Recall that, together with Nicholas Roeg, Donald Cammell was co-director of the feature film Performance (1968), starring Mick Jagger, James Fox, and Anita Pallenberg. Fox plays a goon from the London underworld who's on the run from his boss. While waiting for his passage to the continent, he hides out in a cavernous Notting Hill mansion belonging to a shopworn rock star, played by Jagger. Staying there, Fox is sucked down in a schizophrenic spiral of black magic, sexual ambiguity, and split identities. Cammell and Roeg hired real gangland characters to help the actors with the authenticity of their performances. Marianne Faithfull, Jagger's then partner, characterized Performance as "a psychosexual lab run by Cammell, with James Fox the prime experimental animal." Cammell and Jagger would spike an unknowing Fox with acid and film him while he underwent "personality changes."

Fox emerged shell-shocked after the film, took up fundamentalist Christianity, distributing pamphlets door to door. The next year, Mick Jagger went on to organize the Altamont rock festival, which would become infamous as one of the death knells of the Summer of Love. Pallenberg became a heroin addict. And Cammell, upon whom Hollywood never smiled again, shot himself in L.A. in 1996.

Apart from its obvious contempt for reality, Performance, and the reports that surround it, may seem to be marginal in relation to The Feature. But once you know about it, the darkness of Cammell's story taints the celluloid Moroccan beach scene. It makes you think of two things. Firstly, considering all of those who fell to drugs, AIDS, or from their own hand, one feels happy that Auder got away in one piece. Secondly, it is an indication of how Auder's incessant filming-while-hanging-out has made him a character witness: scratch the surface of one of his works and you'll see that its densely stacked subtext is a seminar's worth of subculture history and art world fables.

• **Study material**
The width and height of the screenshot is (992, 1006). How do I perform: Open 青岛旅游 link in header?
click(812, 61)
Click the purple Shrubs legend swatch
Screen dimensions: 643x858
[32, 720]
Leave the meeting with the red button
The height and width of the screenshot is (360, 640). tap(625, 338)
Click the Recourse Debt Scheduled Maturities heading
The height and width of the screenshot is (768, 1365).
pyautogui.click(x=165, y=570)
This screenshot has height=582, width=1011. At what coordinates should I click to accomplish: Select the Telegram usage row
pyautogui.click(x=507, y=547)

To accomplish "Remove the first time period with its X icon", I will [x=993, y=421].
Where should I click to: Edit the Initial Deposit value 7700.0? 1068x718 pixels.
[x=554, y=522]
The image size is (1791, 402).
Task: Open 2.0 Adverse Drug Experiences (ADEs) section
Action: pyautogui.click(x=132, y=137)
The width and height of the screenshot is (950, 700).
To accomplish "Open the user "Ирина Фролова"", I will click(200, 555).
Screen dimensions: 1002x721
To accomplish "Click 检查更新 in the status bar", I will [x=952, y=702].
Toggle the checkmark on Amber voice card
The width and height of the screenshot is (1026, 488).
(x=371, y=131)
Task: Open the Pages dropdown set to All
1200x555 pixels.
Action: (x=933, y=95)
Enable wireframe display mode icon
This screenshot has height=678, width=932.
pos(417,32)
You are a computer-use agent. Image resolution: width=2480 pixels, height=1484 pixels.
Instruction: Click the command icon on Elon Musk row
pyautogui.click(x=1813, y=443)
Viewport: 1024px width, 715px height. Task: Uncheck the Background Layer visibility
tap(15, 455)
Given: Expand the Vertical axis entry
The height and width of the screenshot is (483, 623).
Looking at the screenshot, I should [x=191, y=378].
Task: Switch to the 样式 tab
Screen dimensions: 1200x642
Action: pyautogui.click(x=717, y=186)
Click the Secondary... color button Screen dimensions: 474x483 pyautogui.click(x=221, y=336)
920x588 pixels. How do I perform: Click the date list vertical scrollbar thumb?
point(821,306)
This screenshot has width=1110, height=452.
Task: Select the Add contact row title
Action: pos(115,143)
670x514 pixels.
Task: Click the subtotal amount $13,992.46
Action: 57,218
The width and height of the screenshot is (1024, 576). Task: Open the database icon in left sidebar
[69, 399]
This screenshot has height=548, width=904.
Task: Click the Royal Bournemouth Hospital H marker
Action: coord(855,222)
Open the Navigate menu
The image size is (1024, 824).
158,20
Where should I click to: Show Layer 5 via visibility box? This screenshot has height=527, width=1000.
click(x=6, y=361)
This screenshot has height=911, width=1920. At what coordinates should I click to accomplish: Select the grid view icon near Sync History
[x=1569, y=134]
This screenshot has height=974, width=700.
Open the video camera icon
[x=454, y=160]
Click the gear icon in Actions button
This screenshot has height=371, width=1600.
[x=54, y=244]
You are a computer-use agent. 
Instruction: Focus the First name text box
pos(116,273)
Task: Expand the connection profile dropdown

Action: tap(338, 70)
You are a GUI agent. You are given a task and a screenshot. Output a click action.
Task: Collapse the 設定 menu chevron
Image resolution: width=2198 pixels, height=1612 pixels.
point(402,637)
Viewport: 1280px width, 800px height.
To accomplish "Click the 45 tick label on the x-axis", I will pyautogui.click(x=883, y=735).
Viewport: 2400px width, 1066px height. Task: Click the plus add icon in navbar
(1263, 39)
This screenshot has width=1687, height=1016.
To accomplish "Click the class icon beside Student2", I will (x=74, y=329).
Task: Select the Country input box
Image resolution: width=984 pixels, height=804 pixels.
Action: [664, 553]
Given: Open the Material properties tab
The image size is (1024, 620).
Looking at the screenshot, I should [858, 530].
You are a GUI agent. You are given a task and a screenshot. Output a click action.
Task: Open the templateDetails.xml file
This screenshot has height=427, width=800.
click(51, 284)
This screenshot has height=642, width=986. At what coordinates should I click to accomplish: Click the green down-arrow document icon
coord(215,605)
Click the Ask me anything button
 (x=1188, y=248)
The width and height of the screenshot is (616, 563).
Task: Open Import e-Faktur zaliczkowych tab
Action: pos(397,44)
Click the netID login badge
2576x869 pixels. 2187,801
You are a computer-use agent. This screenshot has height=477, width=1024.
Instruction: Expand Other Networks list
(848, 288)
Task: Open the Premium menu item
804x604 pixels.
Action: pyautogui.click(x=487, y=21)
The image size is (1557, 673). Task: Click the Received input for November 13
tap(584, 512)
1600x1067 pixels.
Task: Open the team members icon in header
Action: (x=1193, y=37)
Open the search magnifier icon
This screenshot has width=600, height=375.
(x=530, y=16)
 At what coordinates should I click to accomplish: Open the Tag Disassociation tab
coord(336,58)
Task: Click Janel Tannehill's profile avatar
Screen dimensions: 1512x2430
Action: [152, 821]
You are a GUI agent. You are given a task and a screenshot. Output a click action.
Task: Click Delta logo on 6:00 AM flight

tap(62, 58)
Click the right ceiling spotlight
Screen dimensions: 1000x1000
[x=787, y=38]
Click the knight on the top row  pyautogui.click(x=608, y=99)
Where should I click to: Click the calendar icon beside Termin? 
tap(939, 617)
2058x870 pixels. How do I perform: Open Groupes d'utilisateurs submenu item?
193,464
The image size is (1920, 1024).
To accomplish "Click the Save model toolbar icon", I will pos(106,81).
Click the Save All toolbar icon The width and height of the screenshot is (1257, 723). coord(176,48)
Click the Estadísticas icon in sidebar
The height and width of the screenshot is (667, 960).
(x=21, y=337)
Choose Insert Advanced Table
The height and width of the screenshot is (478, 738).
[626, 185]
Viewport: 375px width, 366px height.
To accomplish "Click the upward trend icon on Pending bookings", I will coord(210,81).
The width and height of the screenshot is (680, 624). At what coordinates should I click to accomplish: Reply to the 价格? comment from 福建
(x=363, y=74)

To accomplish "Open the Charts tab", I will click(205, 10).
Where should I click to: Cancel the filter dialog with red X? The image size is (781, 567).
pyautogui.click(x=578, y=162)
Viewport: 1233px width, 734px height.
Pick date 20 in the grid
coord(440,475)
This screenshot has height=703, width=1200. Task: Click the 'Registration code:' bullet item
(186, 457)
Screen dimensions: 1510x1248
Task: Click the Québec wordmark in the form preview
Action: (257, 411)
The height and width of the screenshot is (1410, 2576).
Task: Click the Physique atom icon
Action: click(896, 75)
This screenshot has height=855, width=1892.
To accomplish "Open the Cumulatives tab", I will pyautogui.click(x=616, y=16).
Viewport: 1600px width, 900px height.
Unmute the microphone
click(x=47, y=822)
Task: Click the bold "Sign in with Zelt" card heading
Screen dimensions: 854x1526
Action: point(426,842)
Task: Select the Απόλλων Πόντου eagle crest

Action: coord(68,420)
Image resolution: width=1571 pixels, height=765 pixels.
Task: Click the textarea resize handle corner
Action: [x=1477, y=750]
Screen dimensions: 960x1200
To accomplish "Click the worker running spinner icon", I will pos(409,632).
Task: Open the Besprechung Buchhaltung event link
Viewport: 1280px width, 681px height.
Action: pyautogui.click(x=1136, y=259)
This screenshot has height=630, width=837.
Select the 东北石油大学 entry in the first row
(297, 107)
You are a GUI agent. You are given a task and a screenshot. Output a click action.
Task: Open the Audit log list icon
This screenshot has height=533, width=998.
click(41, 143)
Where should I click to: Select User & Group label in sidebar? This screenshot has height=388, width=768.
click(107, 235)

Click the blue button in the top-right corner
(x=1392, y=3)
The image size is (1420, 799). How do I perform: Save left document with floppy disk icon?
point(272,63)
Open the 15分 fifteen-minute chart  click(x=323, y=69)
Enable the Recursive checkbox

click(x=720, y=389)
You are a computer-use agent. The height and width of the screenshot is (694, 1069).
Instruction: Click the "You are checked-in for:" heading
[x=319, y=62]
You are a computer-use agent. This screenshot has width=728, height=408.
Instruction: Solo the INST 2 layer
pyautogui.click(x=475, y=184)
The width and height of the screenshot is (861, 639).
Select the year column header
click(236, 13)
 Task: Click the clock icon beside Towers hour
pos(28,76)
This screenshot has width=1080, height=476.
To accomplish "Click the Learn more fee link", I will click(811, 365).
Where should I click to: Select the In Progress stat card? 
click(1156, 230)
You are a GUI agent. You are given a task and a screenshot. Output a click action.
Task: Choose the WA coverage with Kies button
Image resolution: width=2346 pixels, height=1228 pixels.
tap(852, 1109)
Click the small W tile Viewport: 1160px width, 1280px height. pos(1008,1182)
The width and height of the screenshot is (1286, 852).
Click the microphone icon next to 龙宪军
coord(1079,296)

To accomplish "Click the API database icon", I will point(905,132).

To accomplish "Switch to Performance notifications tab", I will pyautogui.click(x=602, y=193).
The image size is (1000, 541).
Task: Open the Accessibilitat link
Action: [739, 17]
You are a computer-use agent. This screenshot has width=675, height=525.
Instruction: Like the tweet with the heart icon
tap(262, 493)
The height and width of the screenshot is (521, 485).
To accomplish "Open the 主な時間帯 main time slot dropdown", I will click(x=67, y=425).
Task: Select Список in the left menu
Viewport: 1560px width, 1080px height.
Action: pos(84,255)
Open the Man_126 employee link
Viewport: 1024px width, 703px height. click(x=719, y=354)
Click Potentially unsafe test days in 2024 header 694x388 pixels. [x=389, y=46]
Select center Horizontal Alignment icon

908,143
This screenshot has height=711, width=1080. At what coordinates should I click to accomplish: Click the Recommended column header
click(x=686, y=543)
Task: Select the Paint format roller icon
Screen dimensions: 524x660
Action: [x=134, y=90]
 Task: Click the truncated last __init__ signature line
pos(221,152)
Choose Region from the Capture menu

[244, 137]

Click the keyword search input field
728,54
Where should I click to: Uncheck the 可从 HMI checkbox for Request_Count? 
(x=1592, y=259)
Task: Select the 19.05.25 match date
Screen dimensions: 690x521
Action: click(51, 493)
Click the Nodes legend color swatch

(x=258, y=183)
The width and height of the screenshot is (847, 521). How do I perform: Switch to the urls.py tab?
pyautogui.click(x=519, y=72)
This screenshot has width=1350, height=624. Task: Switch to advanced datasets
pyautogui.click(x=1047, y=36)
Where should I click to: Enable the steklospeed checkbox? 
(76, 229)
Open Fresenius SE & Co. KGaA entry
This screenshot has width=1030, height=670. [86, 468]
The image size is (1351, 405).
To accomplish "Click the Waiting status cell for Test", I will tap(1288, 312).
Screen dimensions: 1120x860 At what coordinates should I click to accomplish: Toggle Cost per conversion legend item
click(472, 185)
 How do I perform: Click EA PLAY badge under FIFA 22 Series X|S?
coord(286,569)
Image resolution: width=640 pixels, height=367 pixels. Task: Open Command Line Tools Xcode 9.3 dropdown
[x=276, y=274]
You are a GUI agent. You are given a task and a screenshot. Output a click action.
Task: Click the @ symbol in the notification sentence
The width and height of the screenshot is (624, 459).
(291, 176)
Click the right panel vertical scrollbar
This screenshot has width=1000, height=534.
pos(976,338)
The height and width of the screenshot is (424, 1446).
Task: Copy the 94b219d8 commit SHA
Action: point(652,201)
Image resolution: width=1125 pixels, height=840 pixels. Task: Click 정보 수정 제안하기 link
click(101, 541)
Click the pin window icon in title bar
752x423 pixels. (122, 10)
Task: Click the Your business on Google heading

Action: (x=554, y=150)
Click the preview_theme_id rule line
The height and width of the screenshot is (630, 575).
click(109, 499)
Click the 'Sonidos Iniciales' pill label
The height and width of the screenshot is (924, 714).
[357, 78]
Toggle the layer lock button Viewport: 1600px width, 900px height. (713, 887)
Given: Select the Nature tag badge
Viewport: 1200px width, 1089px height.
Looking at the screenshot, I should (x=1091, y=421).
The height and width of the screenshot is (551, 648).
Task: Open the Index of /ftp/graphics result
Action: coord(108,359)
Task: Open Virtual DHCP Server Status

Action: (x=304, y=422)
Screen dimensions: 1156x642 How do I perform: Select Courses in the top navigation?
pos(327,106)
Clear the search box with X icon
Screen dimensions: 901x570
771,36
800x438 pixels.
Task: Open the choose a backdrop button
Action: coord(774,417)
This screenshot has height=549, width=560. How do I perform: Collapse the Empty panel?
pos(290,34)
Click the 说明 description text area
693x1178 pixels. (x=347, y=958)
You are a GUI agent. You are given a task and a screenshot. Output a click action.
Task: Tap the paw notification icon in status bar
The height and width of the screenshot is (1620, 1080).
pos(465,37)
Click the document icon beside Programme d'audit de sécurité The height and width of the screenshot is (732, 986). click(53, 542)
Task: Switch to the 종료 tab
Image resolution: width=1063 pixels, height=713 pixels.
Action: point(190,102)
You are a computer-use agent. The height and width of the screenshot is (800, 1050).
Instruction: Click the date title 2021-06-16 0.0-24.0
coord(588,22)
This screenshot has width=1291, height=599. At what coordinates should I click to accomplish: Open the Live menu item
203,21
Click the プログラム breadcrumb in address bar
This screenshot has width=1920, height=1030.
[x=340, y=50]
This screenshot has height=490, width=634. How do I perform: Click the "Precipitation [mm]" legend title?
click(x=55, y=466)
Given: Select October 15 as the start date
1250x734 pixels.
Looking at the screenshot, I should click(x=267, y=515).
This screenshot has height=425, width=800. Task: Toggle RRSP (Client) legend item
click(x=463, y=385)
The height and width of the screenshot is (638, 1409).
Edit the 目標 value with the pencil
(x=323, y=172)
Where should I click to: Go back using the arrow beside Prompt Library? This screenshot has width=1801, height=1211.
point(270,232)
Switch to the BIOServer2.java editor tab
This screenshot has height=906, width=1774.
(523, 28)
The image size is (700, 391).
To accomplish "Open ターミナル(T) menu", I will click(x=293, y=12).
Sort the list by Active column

• **Work item A**
Reproduce word for word the part of the text about the film Performance that begins at the words "Fox emerged shell-shocked" and stops after the words "L.A. in 1996.".
• **Work item B**
Pick up the text about the film Performance where it ends and keep writing.

• **Response box A**
Fox emerged shell-shocked after the film, took up fundamentalist Christianity, distributing pamphlets door to door. The next year, Mick Jagger went on to organize the Altamont rock festival, which would become infamous as one of the death knells of the Summer of Love. Pallenberg became a heroin addict. And Cammell, upon whom Hollywood never smiled again, shot himself in L.A. in 1996.

• **Response box B**
Like other independent filmmakers in the U.S. (particularly the two other New York greats, Jonas Mekas, and the Warhol of the '60s), Auder has kept, throughout decades, his Portapak trained on those who are intent on struggling with life. He has done so indiscriminately, in a moral sense, without any assumptions other than the imperative to keep filming - and not always with a particular exhibition or project in sight (in fact, usually without). This is not art that believes itself capable of scooping up life and expressing it in a definitive form, but art that is pushed ahead by the energy of life.

The Feature does not belong in the tomb of a movie theatre. It is seems so alive that we should instead project it in broad daylight to let its characters spill out onto the streets. That Auder has had a pioneering role for both citizen journalism and a large strand of contemporary video art is obvious. In a sense, he baptized the lay recording devices that we grew up with: our digital camera, our home video, and the one in our cell phone. However, consistent with the democratic spirit of new technology, it is a role from which he refuses to capitalize. He is not the maestro; he is more like the guy in your corner bar with a digital camera (who is probably right now likely using it to the best of his abilities as some kind of sex toy). Auder stands by his freedom in the Nietzschean way: out of respect of life and creation, and fuelled by contempt for law and hierarchy.

"After seeing the film for the first time in a theater, at the Berlin film festival, I blurted to the audience that it should have been titled The Trailer rather than The Feature. This is only the beginning. Just wait and see what comes next. L'esprit d'escalier."

This would be the necessary conclusion to his auto-biopic. It is the director's cut, sure enough, but still only a preface. Can there ever be a final version of anyone's life? Personally, I prefer to think that the camera is always rolling and the cutter is never quite done piecing it all together.

"I haven't used it yet," Auder says of some 30 hours of stock from the '70s starring Warhol superstar Brigid Polk.

It's as if to say the more of his past he has so the more of a future.